チェック!維新府政 府民のくらし守ろう
日本共産党府議団レポート
府が国保料大幅値上げ計画 ストップのたたかい早急に
8月9日、府内の共産党議員団が共同で、国民健康保険「府内統一」問題で府に対し緊急要望を行いました。現在でも高すぎる国保料が府内一本化でさらに大幅値上げになると示し、やめるよう求めましたが、府はあくまで強行する態度を変えませんでした。
貧困化と高負担がきわだつ大阪の国保
大阪府内の国保加入者は約237万人、府内人口の26%を占めます。この国保加入者の所得が減少し、生活が困難になっていると言われています。
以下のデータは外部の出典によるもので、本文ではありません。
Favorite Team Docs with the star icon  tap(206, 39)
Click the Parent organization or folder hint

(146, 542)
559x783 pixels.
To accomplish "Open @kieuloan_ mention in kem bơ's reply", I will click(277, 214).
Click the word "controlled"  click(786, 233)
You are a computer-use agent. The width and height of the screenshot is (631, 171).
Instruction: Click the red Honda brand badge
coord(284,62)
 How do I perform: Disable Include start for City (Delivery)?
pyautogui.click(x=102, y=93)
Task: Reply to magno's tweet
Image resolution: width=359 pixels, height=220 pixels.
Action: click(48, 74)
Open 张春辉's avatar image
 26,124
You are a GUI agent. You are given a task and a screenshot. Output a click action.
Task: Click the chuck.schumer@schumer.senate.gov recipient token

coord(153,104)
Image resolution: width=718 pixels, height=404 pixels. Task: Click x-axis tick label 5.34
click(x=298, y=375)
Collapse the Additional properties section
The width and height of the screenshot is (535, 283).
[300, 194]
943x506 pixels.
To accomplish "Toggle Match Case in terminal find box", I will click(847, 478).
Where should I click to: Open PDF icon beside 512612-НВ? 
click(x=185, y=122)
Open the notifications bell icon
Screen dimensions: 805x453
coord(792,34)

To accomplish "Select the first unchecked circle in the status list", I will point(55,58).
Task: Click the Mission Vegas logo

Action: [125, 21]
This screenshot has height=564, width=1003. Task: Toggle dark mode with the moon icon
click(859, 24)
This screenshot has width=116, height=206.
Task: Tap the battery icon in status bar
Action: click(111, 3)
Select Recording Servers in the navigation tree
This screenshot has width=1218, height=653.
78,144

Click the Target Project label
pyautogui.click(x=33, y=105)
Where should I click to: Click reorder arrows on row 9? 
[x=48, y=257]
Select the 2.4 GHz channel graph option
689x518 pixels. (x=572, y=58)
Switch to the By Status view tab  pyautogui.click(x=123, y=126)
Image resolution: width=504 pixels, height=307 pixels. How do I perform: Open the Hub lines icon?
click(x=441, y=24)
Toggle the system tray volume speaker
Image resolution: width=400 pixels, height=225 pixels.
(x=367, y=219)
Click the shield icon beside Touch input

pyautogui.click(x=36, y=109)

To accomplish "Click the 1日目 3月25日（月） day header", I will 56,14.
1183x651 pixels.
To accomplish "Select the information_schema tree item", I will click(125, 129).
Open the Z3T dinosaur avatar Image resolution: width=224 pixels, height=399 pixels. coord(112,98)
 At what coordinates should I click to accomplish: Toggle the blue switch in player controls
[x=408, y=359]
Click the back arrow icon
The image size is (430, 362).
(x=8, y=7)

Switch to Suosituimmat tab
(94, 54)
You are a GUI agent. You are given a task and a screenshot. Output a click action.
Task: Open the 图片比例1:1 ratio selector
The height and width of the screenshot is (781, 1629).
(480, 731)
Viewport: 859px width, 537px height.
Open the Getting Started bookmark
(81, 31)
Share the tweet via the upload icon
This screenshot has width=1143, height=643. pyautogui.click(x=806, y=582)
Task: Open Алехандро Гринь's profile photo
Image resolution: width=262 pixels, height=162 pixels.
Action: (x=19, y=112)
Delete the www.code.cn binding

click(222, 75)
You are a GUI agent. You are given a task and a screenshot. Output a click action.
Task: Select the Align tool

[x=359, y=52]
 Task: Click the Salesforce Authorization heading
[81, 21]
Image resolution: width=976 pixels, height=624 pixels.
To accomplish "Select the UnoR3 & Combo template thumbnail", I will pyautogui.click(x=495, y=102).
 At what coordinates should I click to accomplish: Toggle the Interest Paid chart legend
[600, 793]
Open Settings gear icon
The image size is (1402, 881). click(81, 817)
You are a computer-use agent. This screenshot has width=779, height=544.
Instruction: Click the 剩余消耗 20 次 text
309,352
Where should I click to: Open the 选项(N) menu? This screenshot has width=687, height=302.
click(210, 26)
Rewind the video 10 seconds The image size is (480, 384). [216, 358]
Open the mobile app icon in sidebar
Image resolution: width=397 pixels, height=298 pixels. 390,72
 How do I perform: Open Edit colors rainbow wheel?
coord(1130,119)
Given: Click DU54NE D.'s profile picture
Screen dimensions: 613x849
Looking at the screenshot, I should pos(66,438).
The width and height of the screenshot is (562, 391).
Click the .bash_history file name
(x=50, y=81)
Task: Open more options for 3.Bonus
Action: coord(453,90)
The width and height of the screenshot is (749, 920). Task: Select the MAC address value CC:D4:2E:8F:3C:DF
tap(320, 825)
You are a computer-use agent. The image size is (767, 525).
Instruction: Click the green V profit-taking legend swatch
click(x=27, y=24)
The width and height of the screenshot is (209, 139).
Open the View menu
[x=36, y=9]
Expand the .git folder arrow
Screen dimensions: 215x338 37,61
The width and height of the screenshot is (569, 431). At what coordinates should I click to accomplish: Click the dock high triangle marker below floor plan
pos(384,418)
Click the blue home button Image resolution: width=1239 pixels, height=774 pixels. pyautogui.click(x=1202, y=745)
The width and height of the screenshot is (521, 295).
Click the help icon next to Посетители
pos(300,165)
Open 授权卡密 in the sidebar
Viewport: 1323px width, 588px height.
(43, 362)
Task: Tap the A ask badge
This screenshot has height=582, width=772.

加入者1人当たり平均所得を1997年度と2015年度で比較すると、全国では19万7千円、22%減です。しかし大阪では34万5千円、39%もの減で、全国に比べても際立っています(棒グラフ)。
97年は消費税が3%から5%に引き上げられた年です。国民所得と消費の伸び悩みで経済全体が拡大しない局面に日本が入っていく、転機となった年です。その中でも大阪の国保加入者の急激な所得減少、貧困化はきわめて深刻だったと言えます。
そういった状況でも、国保料は年々上がってきました。同じ期間に大阪では、1人当たり8万1766円が8万8524円に上がっています。結果、国保料が所得に占める割合は、大阪では97年度には9・3%だったものが15年度には16・5%にまで増えています(折れ線グラフ)。これまでも、〝高すぎる国保料〟が府民を苦しめてきたのです。
二重の保険料値上げ=保険料・減免制度の府内一本化
国が国保への負担金を減らすなか、市町村は法律で定められた以上に一般会計から国保会計へ繰り入れ(法定外繰り入れ)、国保料を抑えてきました。15年度には府内市町村合計で206億円余りの法定外繰り入れをしています。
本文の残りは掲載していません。